Action item: Write the entries out again exactly; any picture among them gets left out.

Source information:

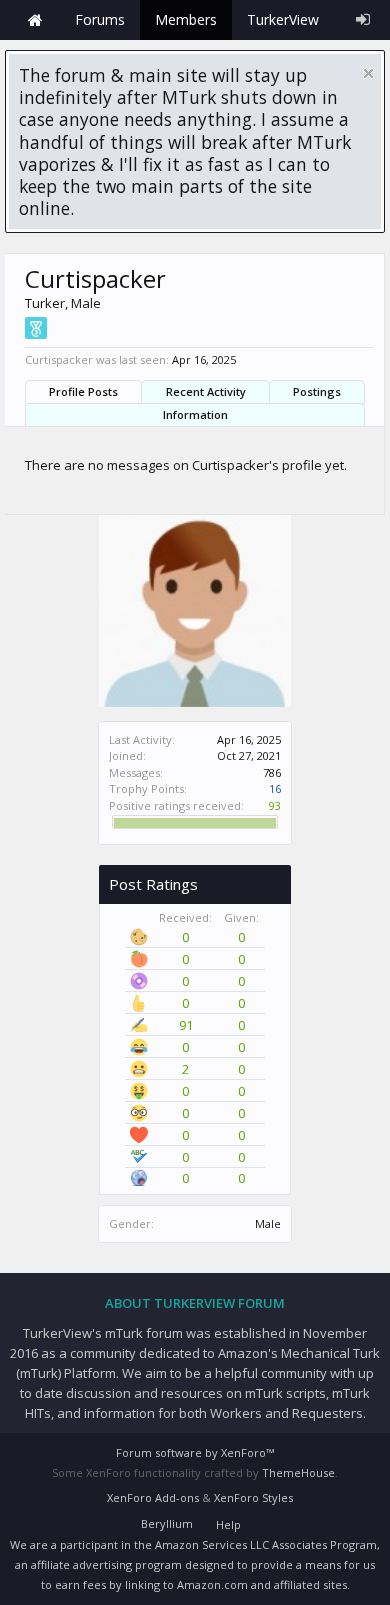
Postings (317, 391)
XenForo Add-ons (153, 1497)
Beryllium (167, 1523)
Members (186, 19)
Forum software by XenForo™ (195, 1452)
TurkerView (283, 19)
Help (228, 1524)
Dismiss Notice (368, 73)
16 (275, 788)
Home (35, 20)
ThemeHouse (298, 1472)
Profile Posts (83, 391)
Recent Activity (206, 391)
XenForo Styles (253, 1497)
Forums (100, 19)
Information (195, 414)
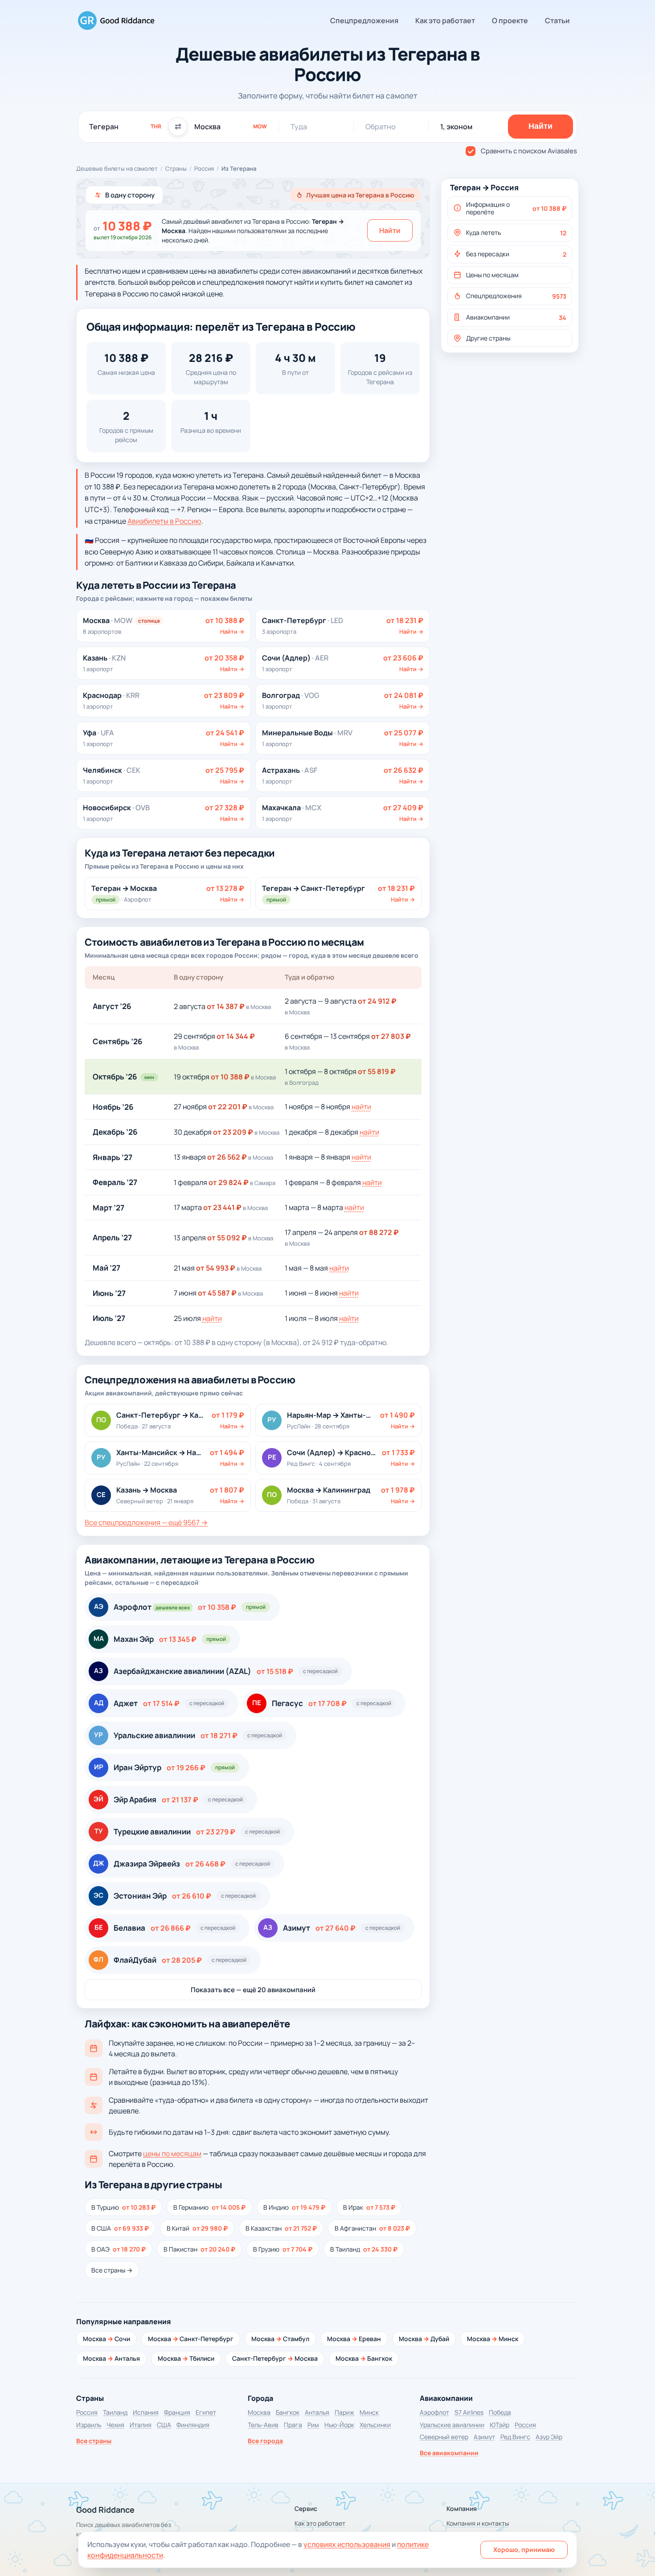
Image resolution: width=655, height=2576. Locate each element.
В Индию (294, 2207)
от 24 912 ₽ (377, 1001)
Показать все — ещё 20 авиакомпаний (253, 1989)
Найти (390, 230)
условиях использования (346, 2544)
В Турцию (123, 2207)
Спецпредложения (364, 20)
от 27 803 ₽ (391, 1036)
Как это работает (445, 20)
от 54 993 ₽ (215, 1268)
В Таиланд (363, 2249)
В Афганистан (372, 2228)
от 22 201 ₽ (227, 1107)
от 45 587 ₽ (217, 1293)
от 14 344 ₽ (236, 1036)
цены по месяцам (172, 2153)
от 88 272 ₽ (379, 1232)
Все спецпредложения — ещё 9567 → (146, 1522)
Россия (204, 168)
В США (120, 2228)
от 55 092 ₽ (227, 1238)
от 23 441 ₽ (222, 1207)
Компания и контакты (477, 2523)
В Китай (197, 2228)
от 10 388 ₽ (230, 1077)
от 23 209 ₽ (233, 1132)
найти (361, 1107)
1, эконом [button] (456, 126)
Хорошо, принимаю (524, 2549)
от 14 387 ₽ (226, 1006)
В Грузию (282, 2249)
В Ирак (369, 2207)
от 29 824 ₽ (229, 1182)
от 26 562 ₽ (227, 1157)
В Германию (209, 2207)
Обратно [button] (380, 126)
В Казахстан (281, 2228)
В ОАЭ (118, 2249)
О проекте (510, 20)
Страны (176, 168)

Output below:
Postings (317, 391)
XenForo Add-ons (153, 1497)
Beryllium (167, 1523)
Members (186, 19)
Forum software by XenForo™ (195, 1452)
TurkerView (283, 19)
Help (228, 1524)
Dismiss Notice (368, 73)
16 (275, 788)
Home (35, 20)
ThemeHouse (298, 1472)
Profile Posts (83, 391)
Recent Activity (206, 391)
XenForo Styles (253, 1497)
Forums (100, 19)
Information (195, 414)
Image resolution: width=655, height=2576. Locate each element.
В Индию (294, 2207)
от 24 912 ₽ (377, 1001)
Показать все — ещё 20 авиакомпаний (253, 1989)
Найти (390, 230)
условиях использования (346, 2544)
В Турцию (123, 2207)
Спецпредложения (364, 20)
от 27 803 ₽ (391, 1036)
Как это работает (445, 20)
от 54 993 ₽ (215, 1268)
В Таиланд (363, 2249)
В Афганистан (372, 2228)
от 22 201 ₽ (227, 1107)
от 45 587 ₽ (217, 1293)
от 14 344 ₽ (236, 1036)
цены по месяцам (172, 2153)
от 88 272 ₽ (379, 1232)
Все спецпредложения — ещё 9567 → (146, 1522)
Россия (204, 168)
В США (120, 2228)
от 55 092 ₽ (227, 1238)
от 23 441 ₽ (222, 1207)
Компания и контакты (477, 2523)
В Китай (197, 2228)
от 10 388 ₽ (230, 1077)
от 23 209 ₽ (233, 1132)
найти (361, 1107)
1, эконом [button] (456, 126)
Хорошо, принимаю (524, 2549)
от 14 387 ₽ (226, 1006)
В Грузию (282, 2249)
В Ирак (369, 2207)
от 29 824 ₽ (229, 1182)
от 26 562 ₽ (227, 1157)
В Германию (209, 2207)
Обратно [button] (380, 126)
В Казахстан (281, 2228)
В ОАЭ (118, 2249)
О проекте (510, 20)
Страны (176, 168)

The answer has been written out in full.